После еды, которая так и прошла в угрюмом молчании (даже Васька в зыбке молчал!), Иван велел брату идти за ним.
Пришли в мастерскую. Иван сел на верстак и сказал:
— Вот что, парень, если хочешь жить у меня, давай работай. Ты уже не маленький, а у меня, знаешь, лишней копейки нет. — Он говорил чуждо и холодно, без всякого раздражения, точно не брат был ему Степан, а посторонний человек. И эти холодные слова точно отрезвили Степана: он увидел, как Иван похудел за зиму, как заострились скулы, какие усталые у него плечи, какая безысходная тоска в глубоко запавших глазах... Где та осенняя веселость? Где лихие усики?.. Степан смущенно опустил голову, но тотчас снова взглянул на брата.
— А хочешь, ступай к отцу, — тихо, равнодушно сказал Иван.
— Домой не пойду, буду тебе помогать.
Иван, помолчав, так же тихо сказал:
— Ангелочков да лошадок я бы тоже любил вырезать, да за них денег не платят... Вон, — кивнул он на два готовых сундука, стоявших один на другом, — этим еще как-нибудь прокормишься...
— Я помогу, — сказал Степан, но брат словно и не слышал. — Эх, жизнь!.. — вырвалось у него с тяжелым вздохом. — И просвета не видать, Васька совсем обрек меня...
Теперь Степан был спокоен. Столярная работа не раздражала его, как это было осенью. Может быть, просто он меньше уставал, работая пилой и рубанком. Но было еще какое-то тихое и глубокое разочарование в ученичестве у иконописца, у лучшего иконописца в Алатыре. Что уж тогда говорить о других, которые несчастными сиротами стоят в своих дощатых лавочках по базарным дням на Венце!.. Нет уж, лучше здесь, у брата заниматься делом, чем прислуживать у чужих недобрых людей. Так он сам себя уговаривал, когда от усталости опускались руки, а рубанок казался тяжелой непослушной колодой, — слишком близки и свежи были в памяти дни в доме Тылюдина, слишком большая разница оказалась между горячей ребяческой надеждой и явью. Надо было с ней примириться, остыть, набраться новых сил, чтобы они мало-помалу снова укрепили дерзость в сердце мальчика, если она там жила вообще.
Да и несравнимо легче было теперь жить в доме брата — ведь он уже ничего не ждал, и каждый новый день не оттягивал никакого срока.

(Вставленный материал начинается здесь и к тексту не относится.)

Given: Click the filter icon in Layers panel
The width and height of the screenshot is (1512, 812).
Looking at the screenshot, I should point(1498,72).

Наоборот, каждый новый день приближал весну, приближал троицын день, день весенней ярмарки, когда они повезут на продажу свои столярные изделия.

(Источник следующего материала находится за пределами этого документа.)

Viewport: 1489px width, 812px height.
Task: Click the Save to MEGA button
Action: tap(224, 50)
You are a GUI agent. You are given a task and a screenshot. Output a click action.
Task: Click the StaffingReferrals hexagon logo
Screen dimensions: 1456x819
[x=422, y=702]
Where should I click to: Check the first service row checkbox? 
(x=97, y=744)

Помощь Степана взбодрила и старшего брата. Дело пошло живее, надежда осветила уставшее, измученное лицо Ивана. Оставалась до троицы неделя, и воодушевленный Иван принялся за третий маленький круглый столик на толстой резной ноге. Теперь он успеет сделать и его. А сундуки он велел Степану покрасить зеленой краской — ведь это по его части!
Сундуки вынесли на улицу. Весенняя теплынь, солнце, безумолчные песни скворцов и чечевичек, поселившихся на высокой березе перед домом, первая изумрудная трава, покрывшая весь двор, запах вскопанных гряд — все это настраивало Степана на какой-то праздничный лад, и он с особым тщанием приготовил краску, сам довольный своим умением, которого у него еще совсем недавно и не было.

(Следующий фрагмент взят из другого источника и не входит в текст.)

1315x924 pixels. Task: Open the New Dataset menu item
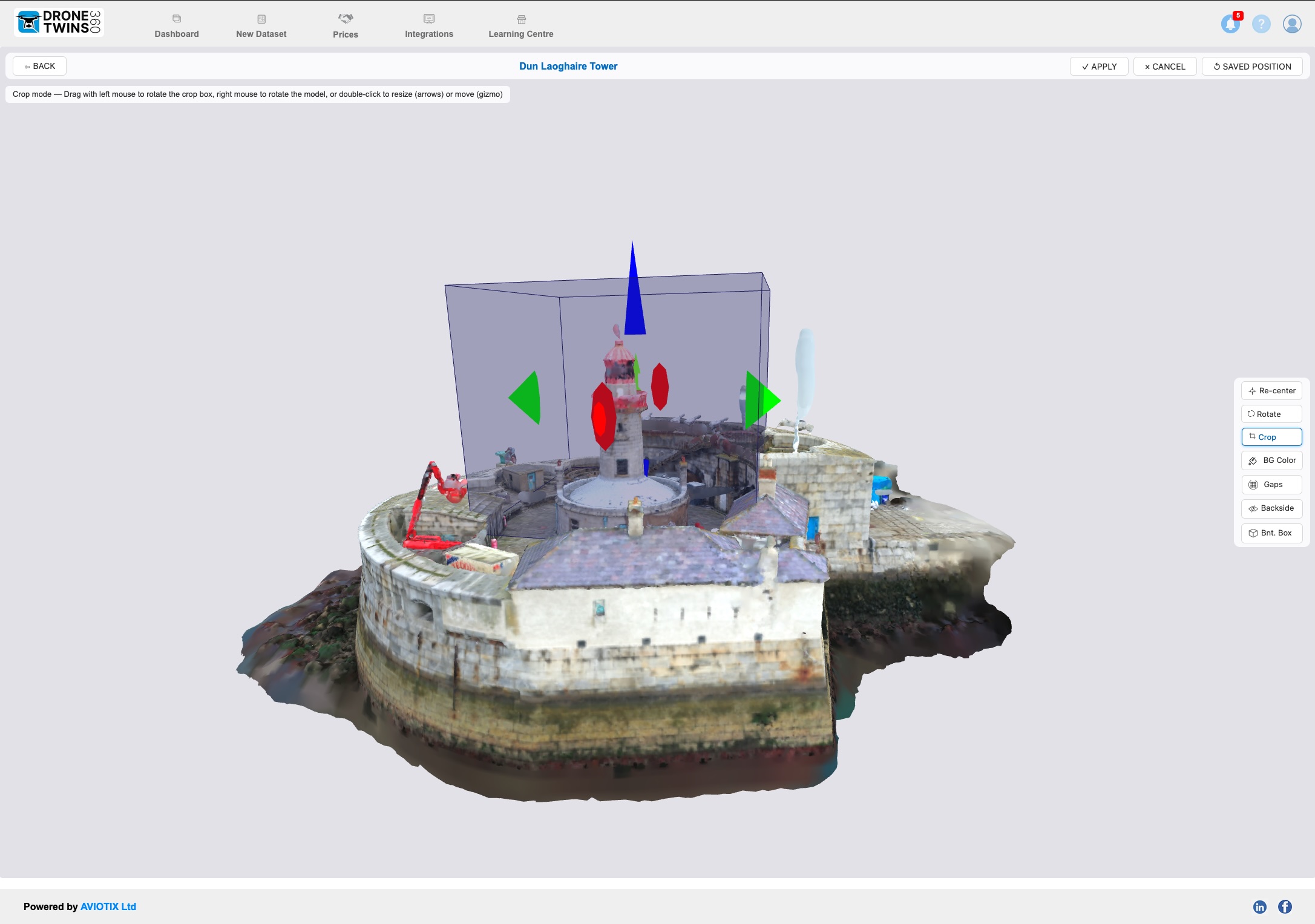point(261,27)
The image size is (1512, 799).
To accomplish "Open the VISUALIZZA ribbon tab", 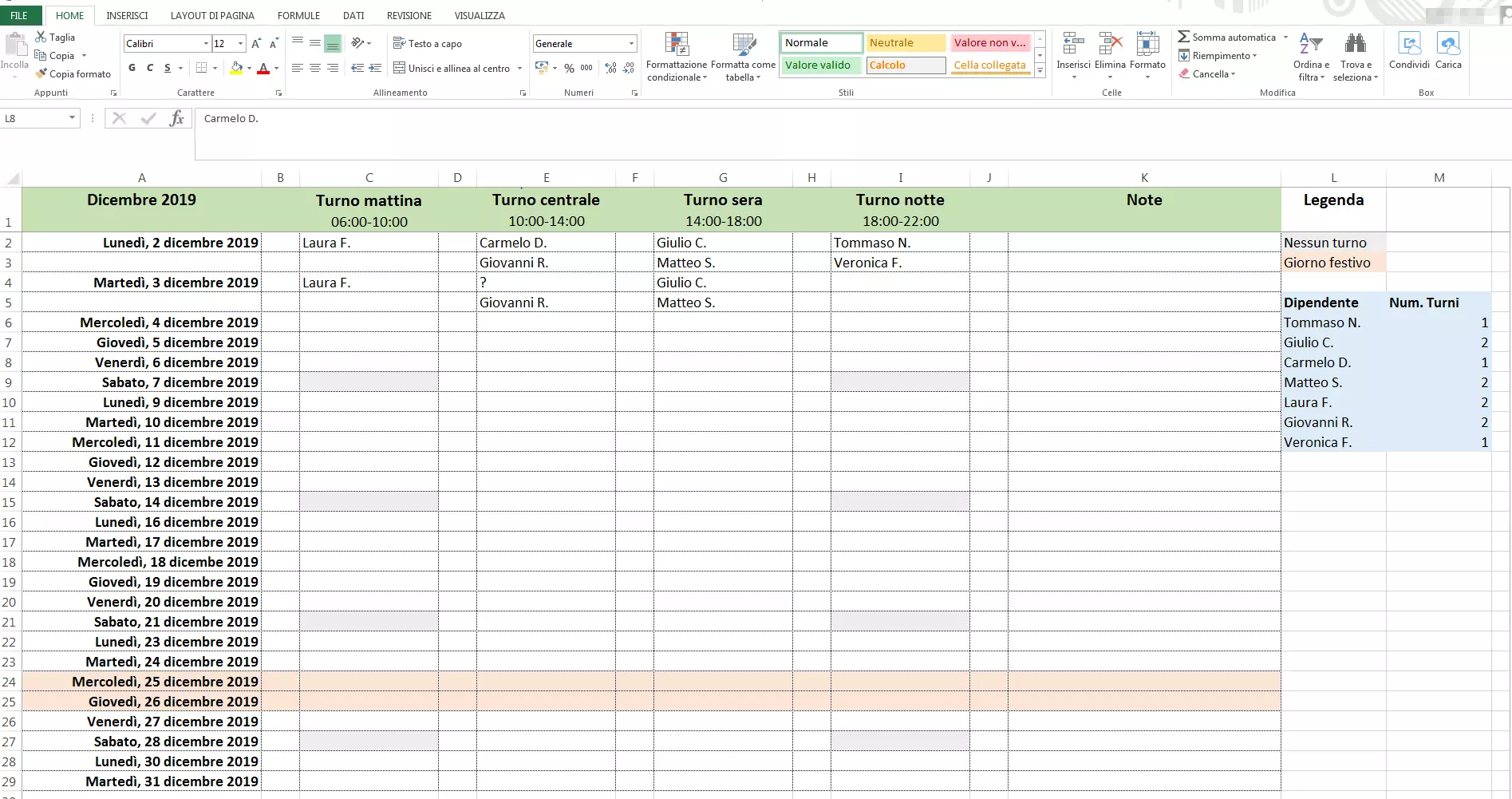I will tap(479, 15).
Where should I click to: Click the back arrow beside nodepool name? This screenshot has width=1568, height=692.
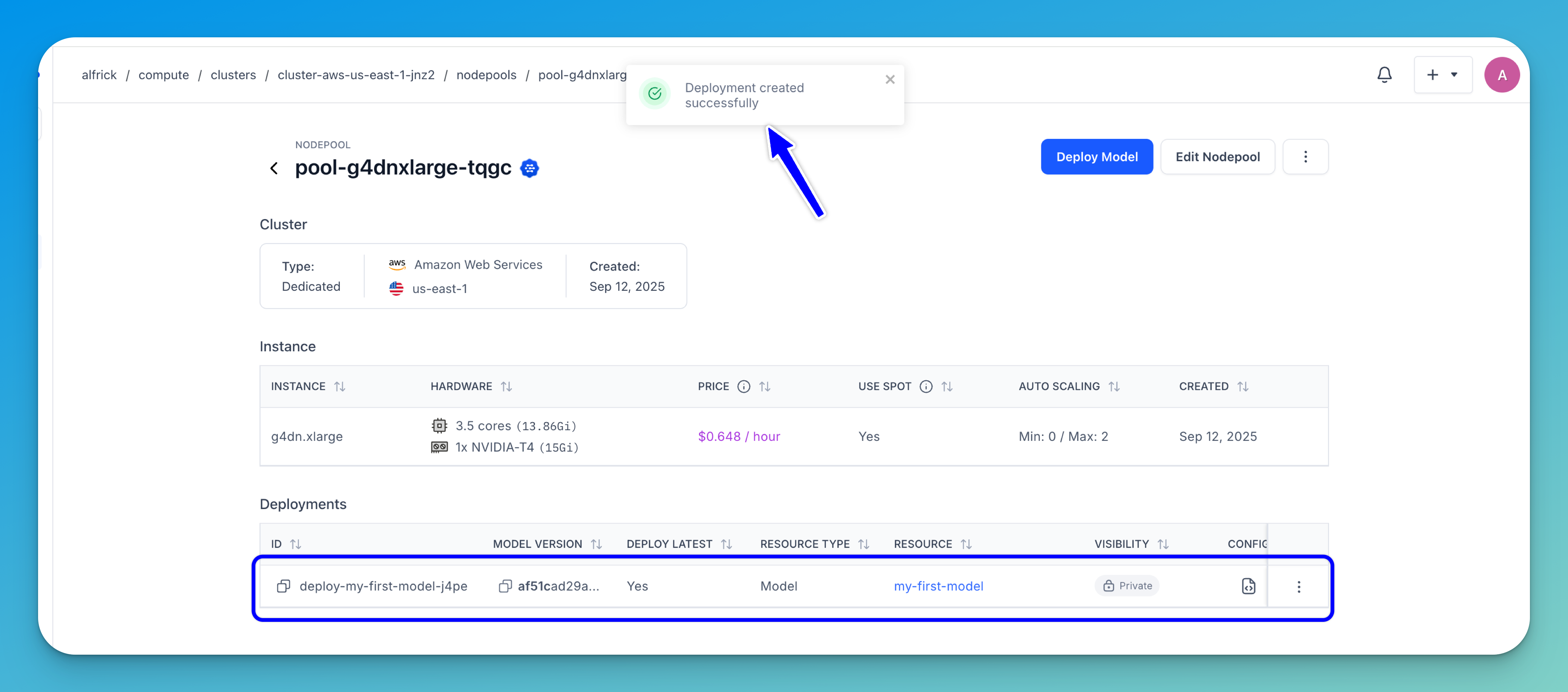[x=274, y=168]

Петярка крутился под ногами, приставал с просьбой дать и ему покрасить, и такой восторг был в его детских живых глазах, такая радость, что Степан не мог отказать ему, хотя У самого руки зудели от жажды работы, на которую он впервые получил полное право. Но когда сундуки выкрасили в зеленый цвет, когда древесный рисунок исчез навсегда под слоем краски, они вдруг поразили Степана какой-то своей тяжелой угрюмостью. Однако брату они понравились.
— Вот хорошо! — сказал он, вышедши на крыльцо.
Но что хорошего? Ничего хорошего не было, и похвала брата отчего-то только вызвала досаду. Но тут он вспомнил про краски, которые подарил ему на прощание Василий Артемьевич. И, затая сладкую мысль разрисовать сундуки, он вздохнул спокойнее — ведь если хорошо сейчас, то каково же будет потом!..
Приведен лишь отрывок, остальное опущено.